Des médicaments existent pour cibler les deux virus, mais leur effet peut s’émousser avec le temps à cause de résistances qui se développent.
Peut-on traiter l’hépatite B chronique, que la personne soit co-infectée par le VIH ou non ?
Deux grandes familles de traitements sont aujourd’hui utilisées : l’interféron-alpha, qui stimule les défenses immunitaires, et les inhibiteurs directs du virus, comme la lamivudine ou le ténofovir (Viread). L’interféron peut contrôler l’infection dans un cas sur trois. Les analogues nucléosidiques agissent directement sur la réplication du virus.

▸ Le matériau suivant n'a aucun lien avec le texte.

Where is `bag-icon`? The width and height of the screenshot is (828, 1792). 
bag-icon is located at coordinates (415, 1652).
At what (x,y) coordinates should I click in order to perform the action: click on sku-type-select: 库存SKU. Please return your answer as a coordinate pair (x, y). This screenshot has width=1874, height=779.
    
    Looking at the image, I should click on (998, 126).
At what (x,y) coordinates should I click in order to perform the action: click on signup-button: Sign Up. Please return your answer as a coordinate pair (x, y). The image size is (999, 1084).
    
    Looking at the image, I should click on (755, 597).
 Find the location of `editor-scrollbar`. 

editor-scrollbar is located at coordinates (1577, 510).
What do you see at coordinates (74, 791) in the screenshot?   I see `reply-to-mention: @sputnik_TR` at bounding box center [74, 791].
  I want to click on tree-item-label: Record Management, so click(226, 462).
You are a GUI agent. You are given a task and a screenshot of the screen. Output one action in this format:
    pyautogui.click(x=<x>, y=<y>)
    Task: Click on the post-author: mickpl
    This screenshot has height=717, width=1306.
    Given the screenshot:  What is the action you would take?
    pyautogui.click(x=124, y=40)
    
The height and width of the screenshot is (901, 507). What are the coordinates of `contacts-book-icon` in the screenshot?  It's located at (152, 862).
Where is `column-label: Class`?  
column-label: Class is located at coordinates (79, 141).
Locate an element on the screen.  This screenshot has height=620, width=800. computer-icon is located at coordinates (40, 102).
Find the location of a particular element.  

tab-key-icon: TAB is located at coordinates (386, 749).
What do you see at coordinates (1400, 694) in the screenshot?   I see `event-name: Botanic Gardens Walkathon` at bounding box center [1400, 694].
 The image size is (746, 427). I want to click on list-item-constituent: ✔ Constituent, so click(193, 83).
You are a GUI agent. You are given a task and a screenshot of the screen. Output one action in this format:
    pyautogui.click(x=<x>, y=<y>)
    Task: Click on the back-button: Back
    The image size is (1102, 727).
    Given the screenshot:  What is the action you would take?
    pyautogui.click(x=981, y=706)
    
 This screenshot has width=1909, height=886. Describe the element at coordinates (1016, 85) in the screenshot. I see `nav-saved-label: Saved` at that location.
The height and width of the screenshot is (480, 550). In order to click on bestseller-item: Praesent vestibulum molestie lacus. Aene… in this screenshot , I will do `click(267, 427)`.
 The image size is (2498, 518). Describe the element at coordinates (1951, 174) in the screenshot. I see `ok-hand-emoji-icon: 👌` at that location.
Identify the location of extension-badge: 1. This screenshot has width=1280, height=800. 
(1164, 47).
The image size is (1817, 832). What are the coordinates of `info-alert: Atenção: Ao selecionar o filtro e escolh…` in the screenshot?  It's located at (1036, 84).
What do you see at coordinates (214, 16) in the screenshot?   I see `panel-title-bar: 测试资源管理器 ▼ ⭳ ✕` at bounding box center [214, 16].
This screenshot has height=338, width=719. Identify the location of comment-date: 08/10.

Les études montrent que ces traitements ralentissent la progression de la maladie en bloquant la multiplication du VHB dans le foie. Mais la durée du traitement s’étire souvent sur plusieurs années, parfois à vie. La lamivudine est très efficace pour bloquer le virus, mais elle n’élimine pas l’infection et expose à un risque de mutation du VHB après 3 à 5 ans de traitement. On ignore encore l’impact réel de ces mutations. Les traitements sont en général prescrits aux personnes dont la charge virale et le taux d’ALAT (enzyme du foie) sont nettement élevés.
Certains patients vivent avec une triple infection VHB/VIH/VHC. Dans ces cas, les spécialistes proposent parfois un traitement combiné : lamivudine anti-VIH et interféron alpha pégylé. Cependant, les effets secondaires sont lourds et peuvent entraîner l’arrêt du traitement, avec à la clé un rebond de la multiplication du virus dans l’organisme.
Les traitements progressent, mais la guérison complète n’est pas à l’horizon. La prévention reste la meilleure stratégie.
Existe-t-il une prophylaxie post-exposition (PEP) ?
Après un rapport sexuel à risque ou un accident d’exposition (partage de seringue, morsure avec du matériel souillé…), une injection d’anticorps (gamma globuline) peut être administrée. Pour être efficace, elle doit être donnée dans les 24 à 48 heures qui suivent l’exposition.
Pour toute question, il est conseillé de consulter un médecin ou un professionnel de santé, que ce soit en cabinet, en clinique médicale ou au CLSC.
Texte, Laurence Mersilian, juillet 2005
Pour ceux qui souhaitent approfondir, voici quelques sources fiables :
- Infection par le virus de l’hépatite B chez les patients infectés par le VIH, Y. Benhamou, département d’hépato-gastroentérologie Groupe Hospitalier Pitié-Salpêtrière (Paris)
- Fondation canadienne du foie
- SoShepatities
- AIDSMEDS
Un vaccin existe, les traitements avancent, mais l’hépatite B continue de faire des ravages silencieux. Prendre conscience de son statut vaccinal, c’est refuser de laisser le hasard décider. Qui sait, la prochaine piqûre pourrait être celle qui change tout.